The fans have been massive for Australia already. By beating France in a thrilling penalty shootout — the 10-round tiebreaker was the longest in women's or men's World Cup history — in the quarterfinals, the Matildas became the first host nation to reach the final four since the United States in 2003. (The Americans' triumph four years earlier remains the only time any nation has won a Women's World Cup on home soil.)

"You are a part of this win" — Australia coach Tony Gustavsson to the fans

Faced with the chance to make history, the Australian public has gotten behind Gustavsson's side en masse. The drama versus Les Bleues was watched by the country's largest television audience in more than a decade. The 80,000-seat Stadium Australia will be packed to the rafters Wednesday, with the overwhelming majority of supporters clad in their heroes' yellow and green. 
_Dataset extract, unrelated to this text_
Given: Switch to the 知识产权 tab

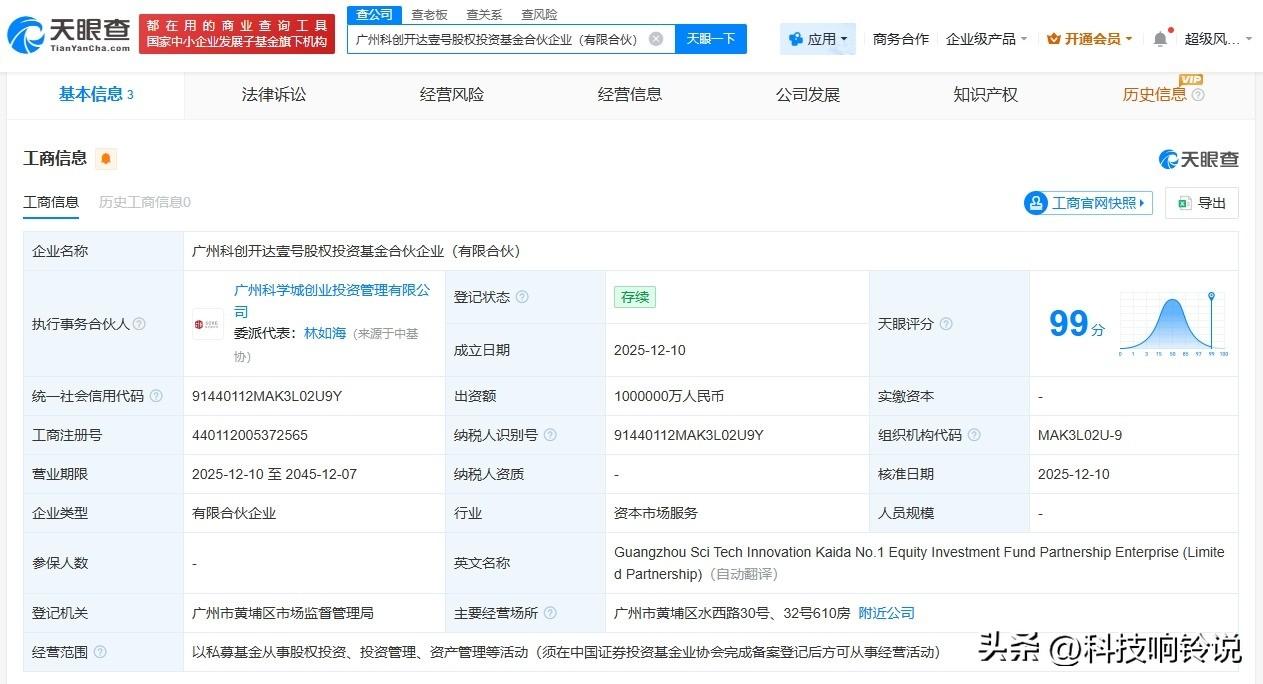Looking at the screenshot, I should click(985, 95).
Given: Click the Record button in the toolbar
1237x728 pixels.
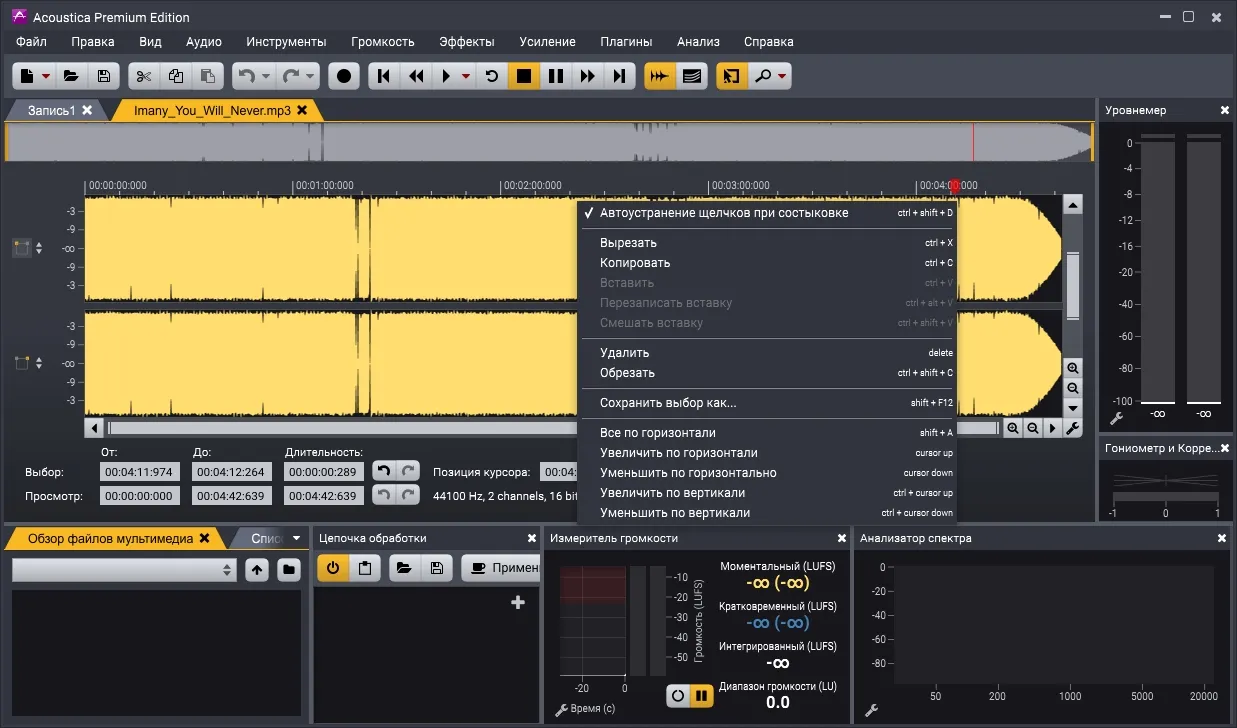Looking at the screenshot, I should pyautogui.click(x=345, y=76).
[Downplay it all they might, Australia and England have a rich sporting rivalry]

"The legacy that we wanted to leave throughout the World Cup [was] to inspire the generation coming through," Australia goalkeeper Mackenzie Arnold said Tuesday. "I think we've done more than what we thought that we would accomplish. Obviously, we're not done yet."

Defeat Wednesday would change that, though, which is why the remaining co-host — New Zealand was eliminated in the group stage — is so determined to keep the good times rolling as long as possible. 

As much as the victory over France was a watershed moment for the program, for women's soccer and for sports in general in Australia, it's over now. The focus must be on the formidable challenge that lies in front of them. That message seems to have been received. 

Kate Gill on Australia advancing: "I'm so proud of what they're doing for women's football"

"They're on a mission," Gustavsson said of his team.

"The players have done a phenomenal job to come down from the emotional highs of the quarterfinal. The keywords [were] reset and recover. I think they've done that well."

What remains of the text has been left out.